NEW DELHI: Cotton export is expected to drop by over 10 per cent to 6 million bales in current year ending September due to rise in domestic prices which have made the natural fibre uncompetitive in the global market.
The country had exported 6.7 million bales (of 150 kg each) in the 2014-15 marketing year (October-September). Major export destinations include Bangladesh, Pakistanand Vietnam.
“So far, we have exported 5 million bales. No further exports are taking place now because global prices are cooling and domestic prices are on the rise. Total cotton exports would be around 6 million bales in 2015-16,” Cotton Corporation of India (CCI) Chairman and Managing Director B K Mishra told PTI.
The domestic prices have increased by Rs 1,000 per candy in the last few days to Rs 34,000-35,000 per candy. “I think the rising price trend will continue for some time till the new crop comes from October, ” he said.

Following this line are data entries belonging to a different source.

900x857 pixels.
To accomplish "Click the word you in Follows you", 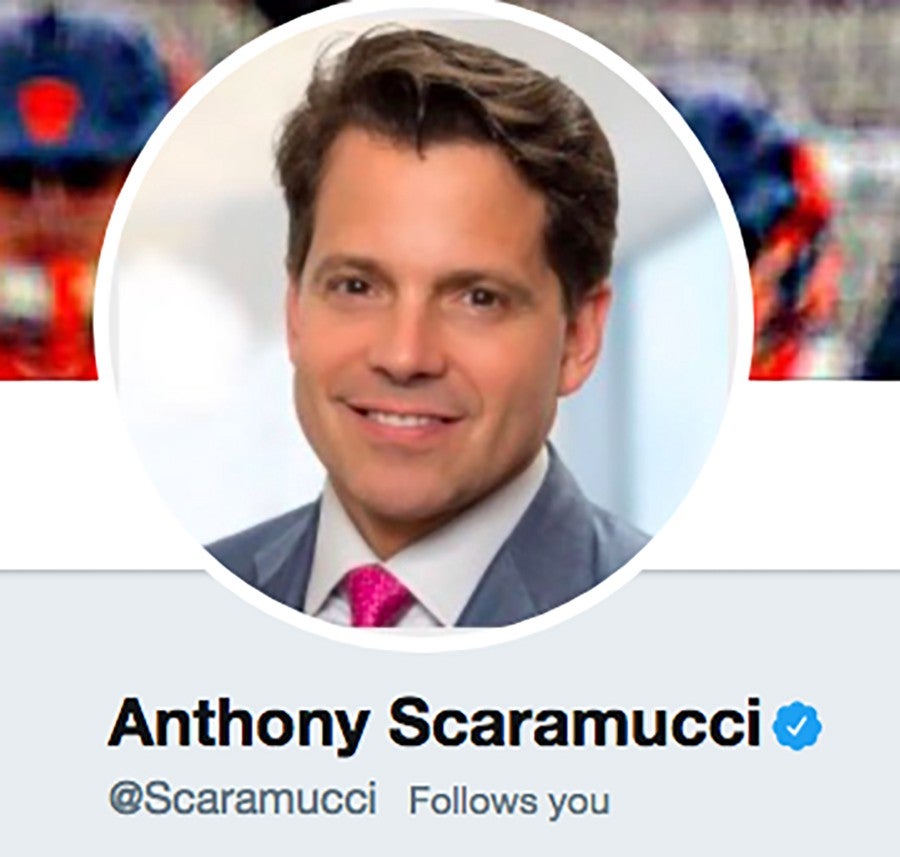I will [579, 802].
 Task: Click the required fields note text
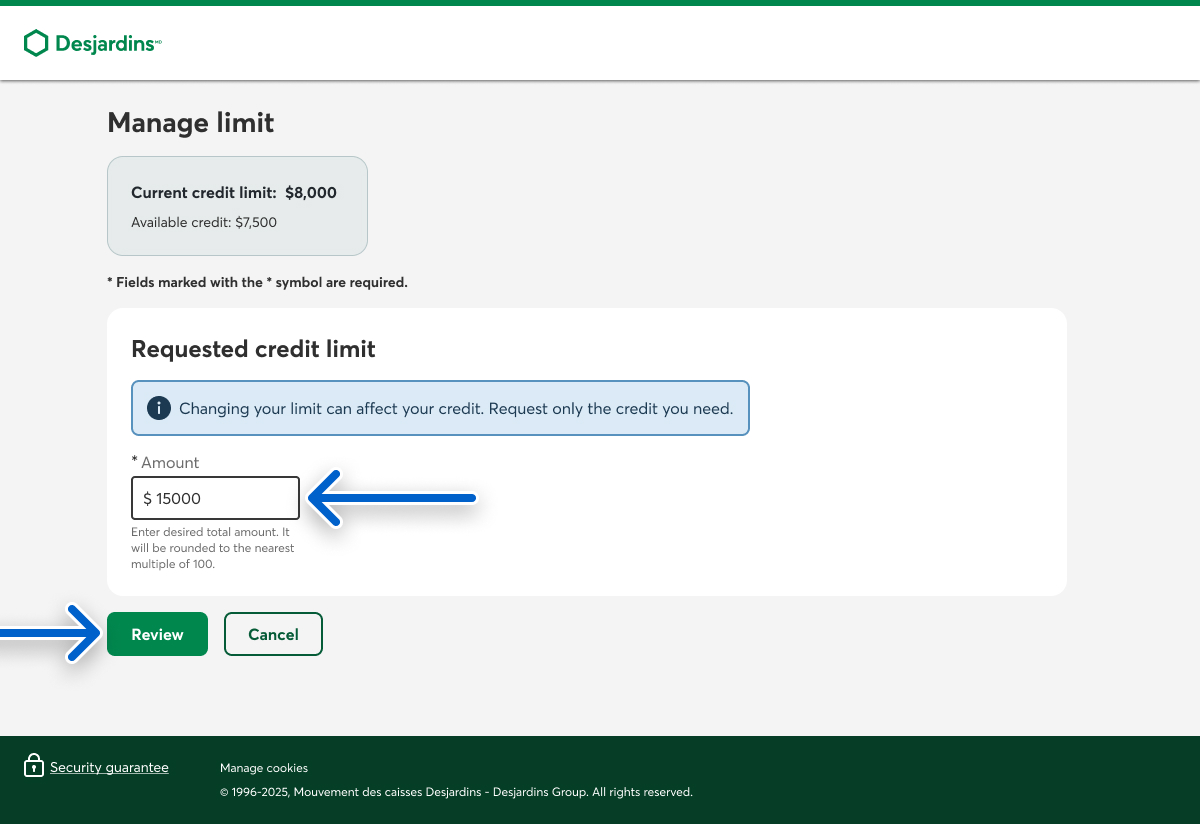257,283
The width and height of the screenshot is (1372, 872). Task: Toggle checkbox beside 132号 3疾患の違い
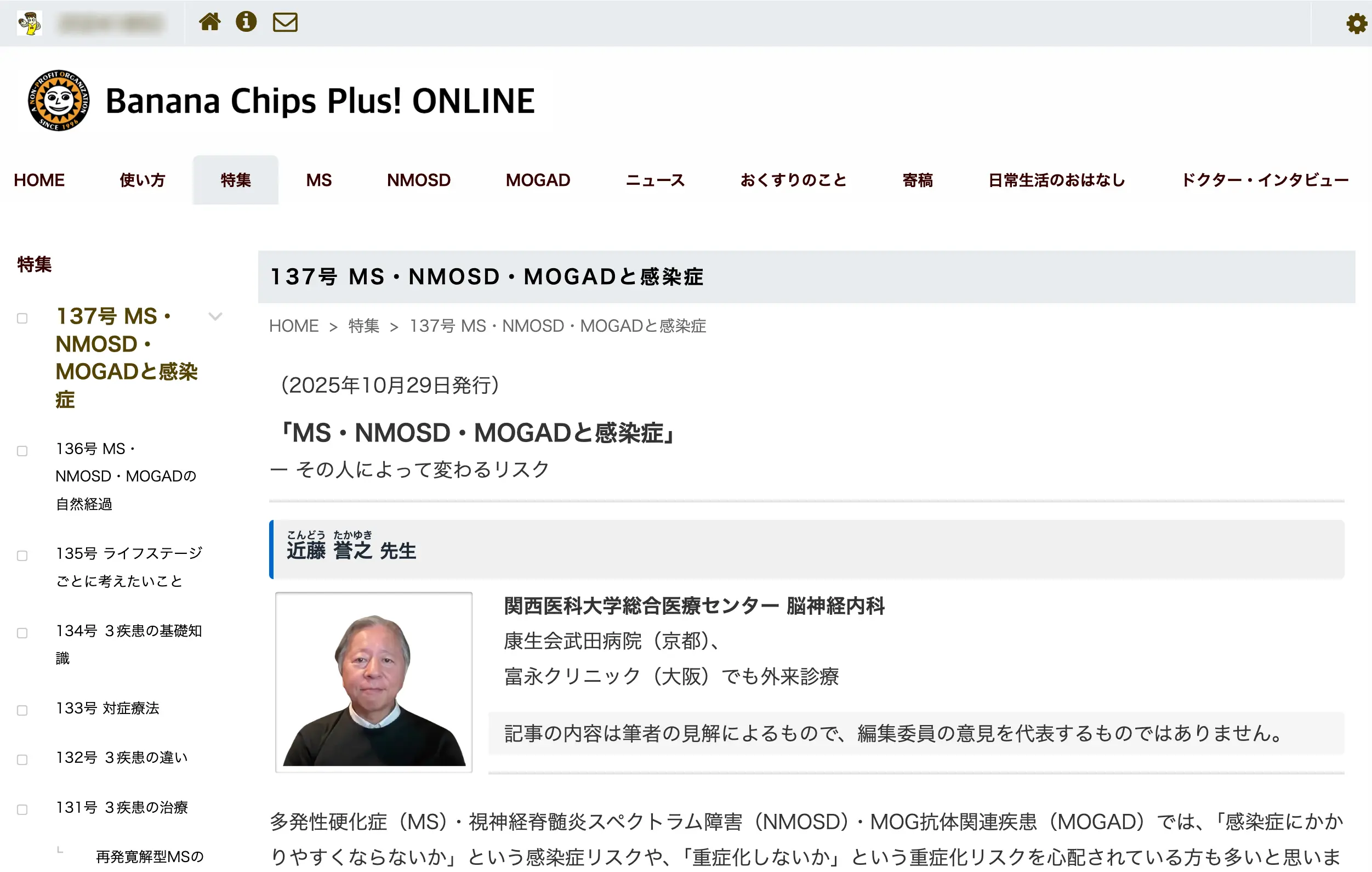[x=22, y=760]
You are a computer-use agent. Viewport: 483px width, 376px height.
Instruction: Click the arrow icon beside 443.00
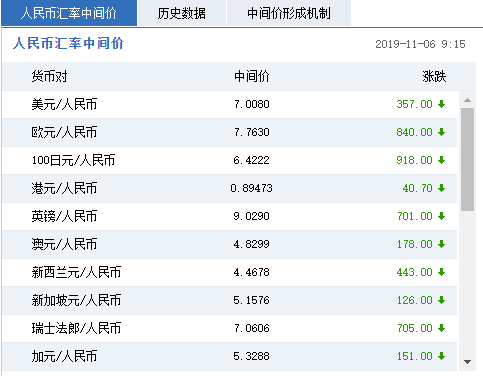(x=442, y=272)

Mishra said the rates have gone up due to estimates of fall in domestic cotton production to 35.3 million bales in 2015-16 from 38 million bales in the previous year due to drought.
Consequently, traders are not exporting cotton as they are not getting good margins in theglobal market and see better prospects in the domestic market, he said.
Much of the Indian cotton has been exported to Pakistan, which stood at 2 million bales so far this year, he added.
The CCI, which buys cotton from farmers when rates go below the support prices, said it has procured 8,40,000 bales so far this year.
With cotton prices rising, Mishra said, “I don’t think anymore procurement would happen as prices are ruling above the minimum support price level.”
Of the total procured cotton, the CCI has already sold 3,75,000 bales and the rest of the stock will be disposed of in the coming months, he added.
Last year, the CCI had procured 8,70,000 bales.